(SOURCE DATA Opens)

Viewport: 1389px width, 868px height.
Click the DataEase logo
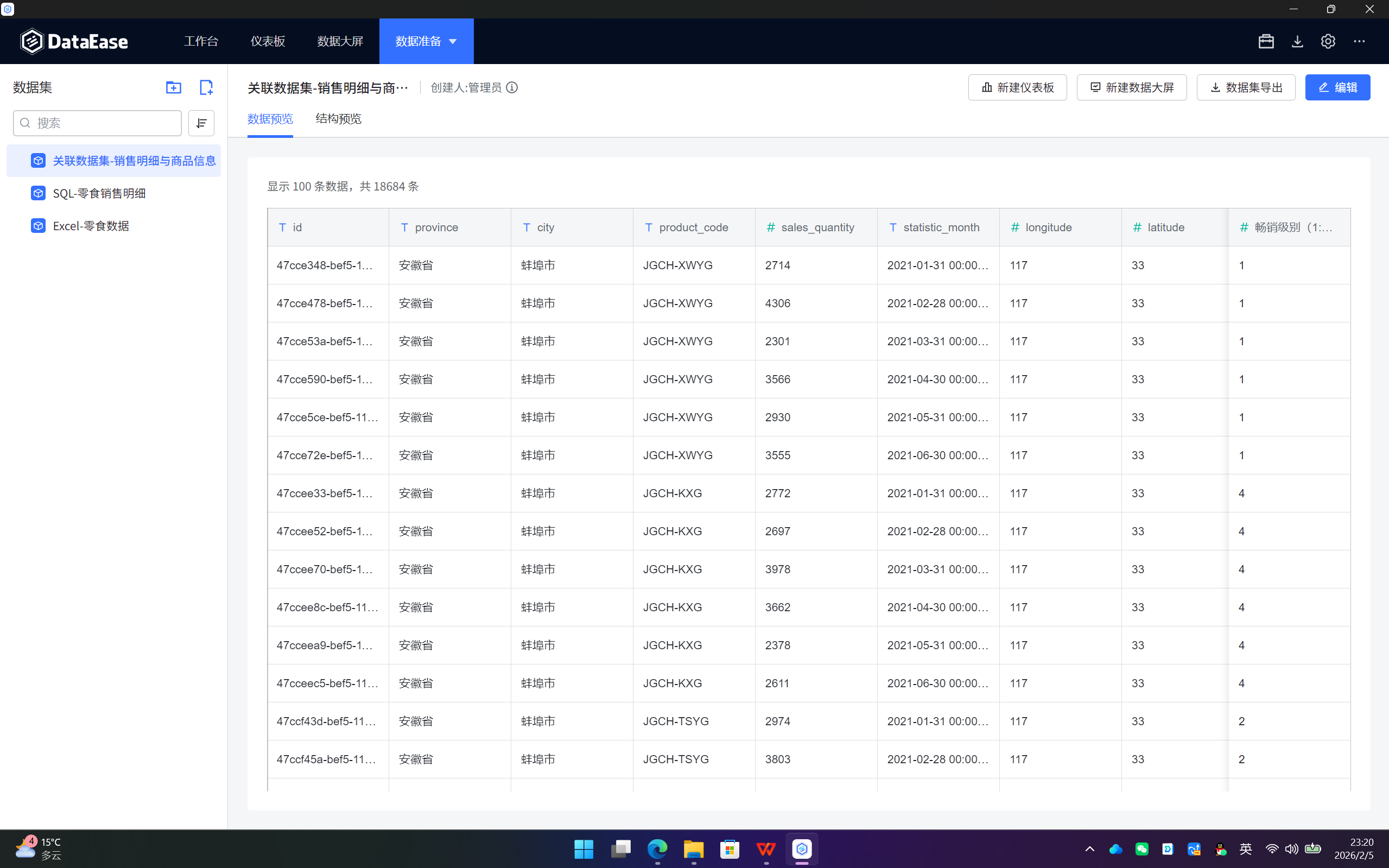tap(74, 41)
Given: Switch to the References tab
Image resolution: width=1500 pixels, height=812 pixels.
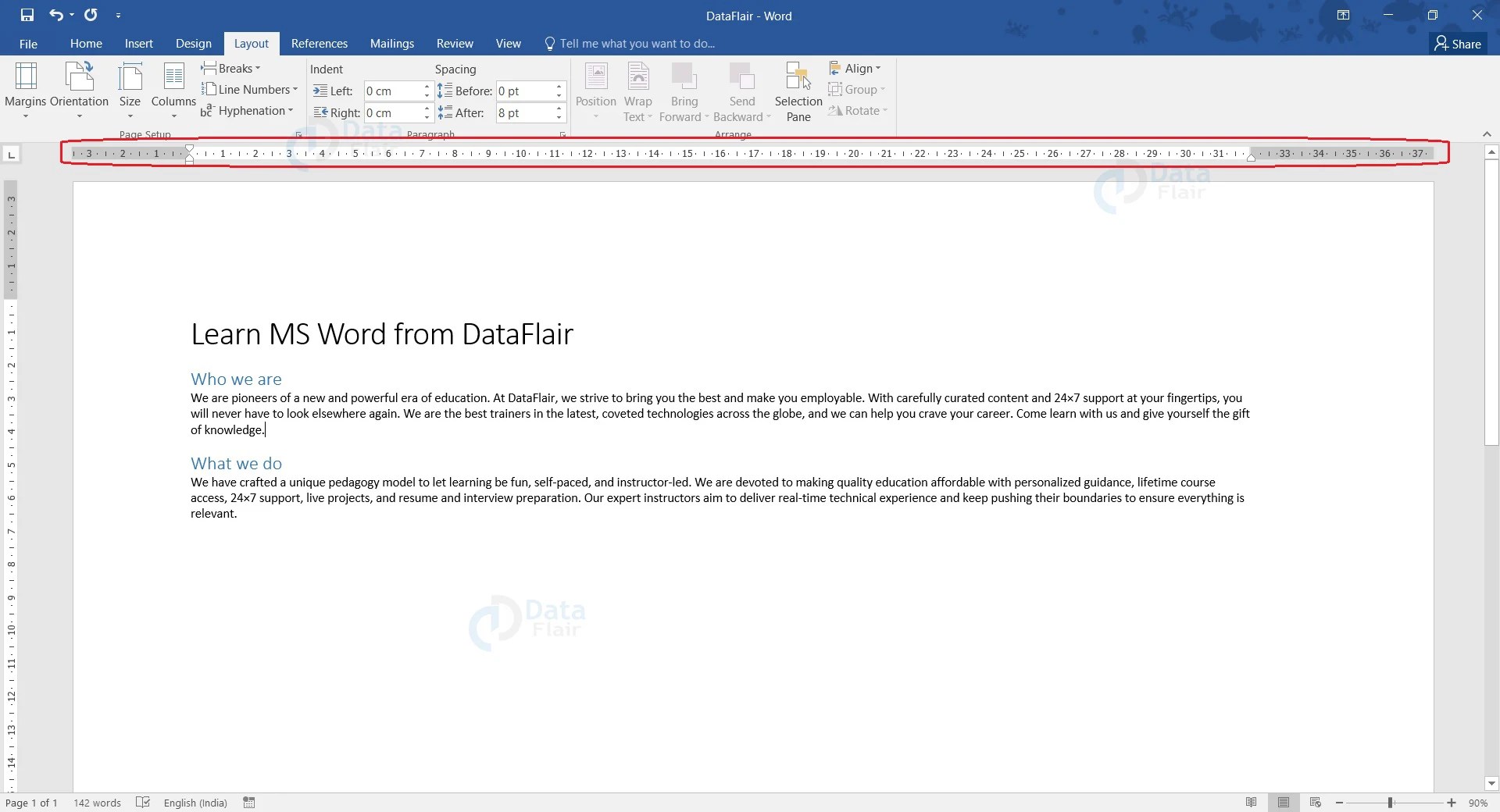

(SOURCE DATA Closes)

Write out, please, the lines of the listing above from the one with "Click the DataEase logo" through the very last, exactly as given and with no pictures.

Click the DataEase logo
tap(74, 41)
Given: Switch to the References tab
Image resolution: width=1500 pixels, height=812 pixels.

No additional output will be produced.